# bottle safety



## houseman (Aug 27, 2008)

Does anyone have a good method of securing bottles on shelves so they can't fall off? My wife recently told me to gather up all the bottles I had "displayed" around the house and put them on shelves in the garage. They look great, but the shelves themselves aren't the greatest. Until I can build something better I'm looking for a way to secure them to the shelves so there is no (or at least less) risk of a fall. 
 I thought about double-sided tape, but I'm afraid I might end up with sticky, messy bottle bottoms. Any other ideas out there? Or does anyone use tape on their bottles?


----------



## digdug (Aug 27, 2008)

I used fishing line in front of each shelf for mine. Someone on the forum gave me the idea.  It has worked so far.  On taller shelves/bottles I use two fishing lines. Here is a photo with one line.  I drilled holes in the side of the cabinets. Attached a shelving clip, with a hole in it. Used a fishing swivel and tied the line to one end, the other connects into the clip.


----------



## digdug (Aug 27, 2008)

You can see it a liitle better in this photo. Sorry I don't have any close up shots of the hardware.


----------



## digdug (Aug 27, 2008)

Here is a picture of the shelf support. I found mine at Lowe's, but Home Depot also carries them.  About 10 or 12 to a bag.
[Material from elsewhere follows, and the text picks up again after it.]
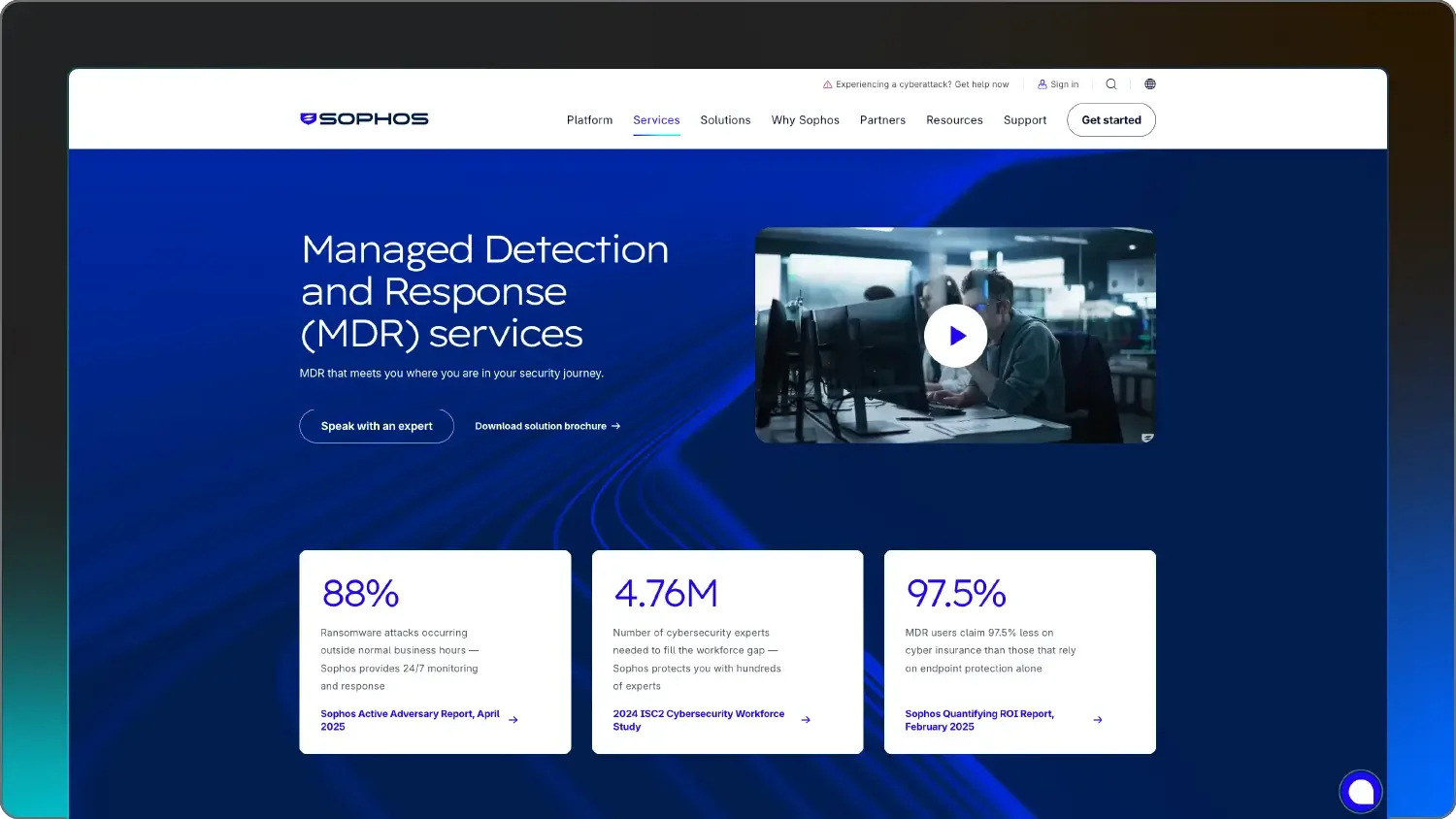The image size is (1456, 819).
Task: Click the arrow beside Sophos Quantifying ROI Report
Action: coord(1098,720)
The bag tells you what size hole to drill to place it in the side of the cabinet.  Then I place the swivel into the hole on the clip end.  They come in nickel, brass and chrome.  You could probably paint them if you wanted them to blend in.  I also used the same clip to mount my shelves to.
 I built the shelving units with 2 by 6" for frame. Used 1 by 6" for the shelves. In some smaller areas I used 2 by 4" frames with 1 by 4" for shelving.  I have room for about 1200 bottles. They were easy to build, just make sure they are squared. I used flat L brackets on the back to keep it square.  The hardest part was making a jig to drill all the holes for the shelves. I think I drilled somewhere around 4000 holes!   But that allows me to move shelves when I have a lot of short bottles, etc.
 A couple coats of paint and some trim moulding and it looks good.  I would also recommend not to make them over 4' or 6' long.  I tried doing an 8' unit. It was too hard, heavy to work with, the shelves may begin to bow at 8' too. 
   When my wife banished my bottles to the basement, I built these shelves in a couple of weekends.


----------



## houseman (Aug 29, 2008)

Thanks for the idea digdug. Looks like you have a good thing going there! Unfortunately, my shelves are open-ended. They're basically just boards attached to brackets screwed into the wall. 
 I was thinking hard about this the other day when I realized I could just take an old wire shirt hanger, cut it into the right length for a bottle, make a large loop in one end for the neck of the bottle, bend it down along the back of the bottle to the shelf, make a small loop in the other end and attach it down to the shelf with a screw or staple. It's visible on the front of the bottle but it's not too bad. It only takes about 30 seconds to make one and another 30 to attach it to the shelf in the right place. Each bottle will have its own custom shelf mount!


----------



## Tony14 (Aug 29, 2008)

sounds like an interesting idea! Post a pic when your done


----------



## cc6pack (Aug 30, 2008)

Tim 

 I've had good luck with the double-face tape. I've had these bottles on display for several years with no problem.


----------



## glass man (Aug 30, 2008)

Only trouble with double faced tape is be sure it is not put on something that is only wood veneered as the tape will pull the veneer right off . Found that out the hard way.


----------



## whitefish (Aug 31, 2008)

Have you ever tried museum gel?
 It's a clear gel putty you can roll into balls and stick them on the bottom of your bottles. As they sit on the shelf the putty flattens to a thin invisible seal that keeps your bottle stuck to your shelf. When your ready to move your bottle you give it a little twist and it comes off the shelf, you can then roll the putty off the shelf and bottle and reuse it again and again. I have used it on wood shelves without any staining problems, and also use it on glass and tile. I bought some off the net from amazon.com. about $4.00 for 4 oz but this goes a long way.
  As a test I have literally stuck some of my "junk" bottles on a shelf and turned it upside down without them coming undone.
 Museums and collectors use this stuff especially in areas like California and Nevada were earthquakes happen.


----------



## glass man (Aug 31, 2008)

COOL WHITEFISH! Can the gel be bought at a local store like wal-mart,lowes,or home depot?


----------



## Dabeel (Aug 31, 2008)

Glassman,

 I find "earthquake putty" at my local Home Depot and Orchard Supply in the adhesives aisle.
 Of course I live in California so I'm not sure if it's available everywhere, but it works the same way that whitefish said the museum putty does.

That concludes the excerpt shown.